=== DESCRIPTION OF THE TASK ===
Copy out the data from its first line through the line containing "Action: 51,257", keeping every line unchanged.

=== GIVEN INFORMATION ===
-- -- --

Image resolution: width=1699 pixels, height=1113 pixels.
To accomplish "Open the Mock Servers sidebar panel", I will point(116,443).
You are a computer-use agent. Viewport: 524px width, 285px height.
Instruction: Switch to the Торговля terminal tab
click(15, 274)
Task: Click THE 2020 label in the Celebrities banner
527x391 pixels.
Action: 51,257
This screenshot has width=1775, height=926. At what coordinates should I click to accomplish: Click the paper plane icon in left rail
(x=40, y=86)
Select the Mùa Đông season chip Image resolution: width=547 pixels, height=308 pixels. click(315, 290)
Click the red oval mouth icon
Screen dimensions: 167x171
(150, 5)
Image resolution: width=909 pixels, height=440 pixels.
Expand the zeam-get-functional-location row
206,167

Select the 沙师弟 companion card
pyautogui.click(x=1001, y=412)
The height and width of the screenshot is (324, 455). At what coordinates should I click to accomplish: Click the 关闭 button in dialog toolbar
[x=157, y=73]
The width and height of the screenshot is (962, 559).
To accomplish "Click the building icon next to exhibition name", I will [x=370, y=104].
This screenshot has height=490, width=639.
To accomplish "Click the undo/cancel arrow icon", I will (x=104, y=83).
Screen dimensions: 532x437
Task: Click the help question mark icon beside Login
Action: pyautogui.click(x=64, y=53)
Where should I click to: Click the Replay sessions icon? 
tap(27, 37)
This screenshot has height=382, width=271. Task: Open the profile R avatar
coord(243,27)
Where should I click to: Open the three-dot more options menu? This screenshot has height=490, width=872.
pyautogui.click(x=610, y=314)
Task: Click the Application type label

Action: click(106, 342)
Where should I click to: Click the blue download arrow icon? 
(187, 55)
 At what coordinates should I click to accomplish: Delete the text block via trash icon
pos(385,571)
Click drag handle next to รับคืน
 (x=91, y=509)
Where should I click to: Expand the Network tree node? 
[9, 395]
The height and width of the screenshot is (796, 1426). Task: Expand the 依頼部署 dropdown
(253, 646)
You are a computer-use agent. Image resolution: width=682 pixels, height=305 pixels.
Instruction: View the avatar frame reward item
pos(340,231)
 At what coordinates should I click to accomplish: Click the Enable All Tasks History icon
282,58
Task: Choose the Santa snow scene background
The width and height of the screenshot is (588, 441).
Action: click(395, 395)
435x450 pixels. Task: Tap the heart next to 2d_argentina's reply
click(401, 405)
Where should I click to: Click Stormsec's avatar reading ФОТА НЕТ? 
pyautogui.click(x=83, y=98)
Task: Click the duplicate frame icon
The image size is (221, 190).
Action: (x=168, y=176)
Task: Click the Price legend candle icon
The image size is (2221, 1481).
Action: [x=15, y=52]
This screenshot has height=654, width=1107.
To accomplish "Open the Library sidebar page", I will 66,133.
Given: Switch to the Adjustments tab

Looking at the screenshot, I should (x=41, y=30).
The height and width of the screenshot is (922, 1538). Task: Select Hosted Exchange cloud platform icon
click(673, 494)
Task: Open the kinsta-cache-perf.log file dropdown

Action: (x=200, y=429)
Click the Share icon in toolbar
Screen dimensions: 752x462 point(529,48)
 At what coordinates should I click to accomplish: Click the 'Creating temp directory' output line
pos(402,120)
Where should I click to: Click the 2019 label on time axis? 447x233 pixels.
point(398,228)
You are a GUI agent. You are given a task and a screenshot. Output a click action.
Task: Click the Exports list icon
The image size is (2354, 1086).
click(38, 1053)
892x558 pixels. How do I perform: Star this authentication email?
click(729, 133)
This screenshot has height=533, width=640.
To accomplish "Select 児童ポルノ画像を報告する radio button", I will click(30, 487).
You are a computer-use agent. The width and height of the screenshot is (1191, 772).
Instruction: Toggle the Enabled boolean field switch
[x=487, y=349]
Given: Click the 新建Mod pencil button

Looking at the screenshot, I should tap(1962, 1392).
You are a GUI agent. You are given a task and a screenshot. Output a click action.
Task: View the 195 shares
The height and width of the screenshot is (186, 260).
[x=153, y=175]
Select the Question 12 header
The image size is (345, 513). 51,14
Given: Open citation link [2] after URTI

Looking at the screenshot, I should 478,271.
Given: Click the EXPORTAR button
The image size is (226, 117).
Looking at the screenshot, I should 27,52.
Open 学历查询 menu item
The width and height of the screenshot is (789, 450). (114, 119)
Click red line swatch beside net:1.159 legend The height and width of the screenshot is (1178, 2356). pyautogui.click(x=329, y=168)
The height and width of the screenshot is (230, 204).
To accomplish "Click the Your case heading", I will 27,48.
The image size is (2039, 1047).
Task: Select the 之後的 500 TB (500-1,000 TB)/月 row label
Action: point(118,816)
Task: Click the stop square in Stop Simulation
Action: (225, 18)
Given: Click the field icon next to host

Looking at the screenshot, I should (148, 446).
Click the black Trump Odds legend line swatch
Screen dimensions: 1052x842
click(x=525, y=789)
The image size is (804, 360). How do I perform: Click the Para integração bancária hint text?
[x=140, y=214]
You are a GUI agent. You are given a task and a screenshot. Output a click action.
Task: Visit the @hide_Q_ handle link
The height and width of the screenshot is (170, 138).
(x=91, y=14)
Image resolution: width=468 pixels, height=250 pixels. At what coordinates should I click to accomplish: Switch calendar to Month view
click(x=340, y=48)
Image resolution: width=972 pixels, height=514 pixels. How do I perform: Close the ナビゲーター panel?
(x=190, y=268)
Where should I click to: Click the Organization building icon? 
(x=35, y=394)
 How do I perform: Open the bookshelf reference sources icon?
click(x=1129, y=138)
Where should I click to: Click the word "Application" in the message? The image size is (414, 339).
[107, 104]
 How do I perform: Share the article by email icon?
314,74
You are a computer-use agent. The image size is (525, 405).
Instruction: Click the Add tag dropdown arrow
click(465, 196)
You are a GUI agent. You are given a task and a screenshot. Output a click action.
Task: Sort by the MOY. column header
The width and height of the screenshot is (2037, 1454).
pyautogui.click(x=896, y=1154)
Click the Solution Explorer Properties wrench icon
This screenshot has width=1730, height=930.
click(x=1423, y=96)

-- -- --

=== OUTPUT OF THE EXERCISE ===
Image resolution: width=1699 pixels, height=1113 pixels.
To accomplish "Open the Mock Servers sidebar panel", I will point(116,443).
You are a computer-use agent. Viewport: 524px width, 285px height.
Instruction: Switch to the Торговля terminal tab
click(15, 274)
Task: Click THE 2020 label in the Celebrities banner
527x391 pixels.
Action: 51,257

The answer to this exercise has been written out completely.